The [math]\displaystyle{ \mathbf{i} }[/math] are multiindices and [math]\displaystyle{ u }[/math] is a string of length [math]\displaystyle{ n }[/math]: subsequences can occur in a non-contiguous manner, but gaps are penalized. The multiindex [math]\displaystyle{ \mathbf{i} }[/math] gives the positions of the characters matching [math]\displaystyle{ u }[/math] in [math]\displaystyle{ s }[/math]. [math]\displaystyle{ l(\mathbf{i}) }[/math] is the difference between the first and last entry in [math]\displaystyle{ \mathbf{i} }[/math], that is: how far apart in [math]\displaystyle{ s }[/math] the subsequence matching [math]\displaystyle{ u }[/math] is. The parameter [math]\displaystyle{ \lambda }[/math] may be set to any value between [math]\displaystyle{ 0 }[/math] (gaps are not allowed, as only [math]\displaystyle{ 0^0 }[/math] is not [math]\displaystyle{ 0 }[/math] but [math]\displaystyle{ 1 }[/math]) and [math]\displaystyle{ 1 }[/math] (even widely-spread "occurrences" are weighted the same as appearances as a contiguous substring, as [math]\displaystyle{ 1^{l(\mathbf{i})}=1 }[/math]).

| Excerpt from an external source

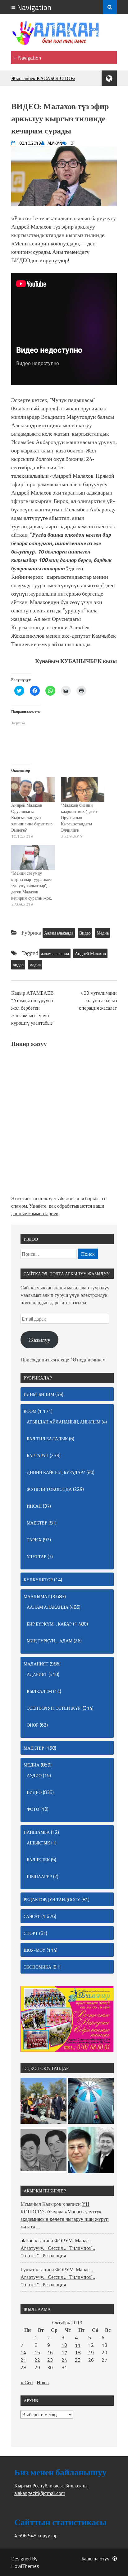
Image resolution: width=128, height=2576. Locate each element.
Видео (85, 933)
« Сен (27, 2382)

For several relevant algorithms, data enters into the algorithm only in expressions involving an inner product of feature vectors, hence the name kernel methods. A desirable consequence of this is that one does not need to explicitly calculate the transformation [math]\displaystyle{ \phi(x) }[/math], only the inner product via the kernel, which may be a lot quicker, especially when approximated.[1]

References

  1. 1.0 1.1 1.2 Lodhi, Huma; Saunders, Craig; Shawe-Taylor, John; Cristianini, Nello; Watkins, Chris (2002). "Text classification using string kernels". Journal of Machine Learning Research: 419–444. 
  2. Leslie, C.; Eskin, E.; Noble, W.S. (2002), "The spectrum kernel: A string kernel for SVM protein classification", Proceedings of the Pacific Symposium on Biocomputing, 7, pp. 566–575, PMID 11928508 
  3. Amayri, O. (2009), "Improved Online Support Vector Machines Spam Filtering Using String Kernels", Progress in Pattern Recognition, Image Analysis, Computer Vision, and Applications, Lecture Notes in Computer Science, 5856, p. 621, doi:10.1007/978-3-642-10268-4_73, ISBN 978-3-642-10267-7, Bibcode2009LNCS.5856..621A 
  4. Gärtner, T. (2003), "A survey of kernels for structured data", ACM SIGKDD Explorations Newsletter (ACM) 5 (1): 58, doi:10.1145/959242.959248 
  5. Kuang, Rui; Ie, Eugene; Wang, Ke; Wang, Kai; Siddiqi, Mahira; Freund, Yoav; Leslie, Christina (2005-06-01). "Profile-based string kernels for remote homology detection and motif extraction". Journal of Bioinformatics and Computational Biology 3 (3): 527–550. doi:10.1142/s021972000500120x. ISSN 0219-7200. PMID 16108083.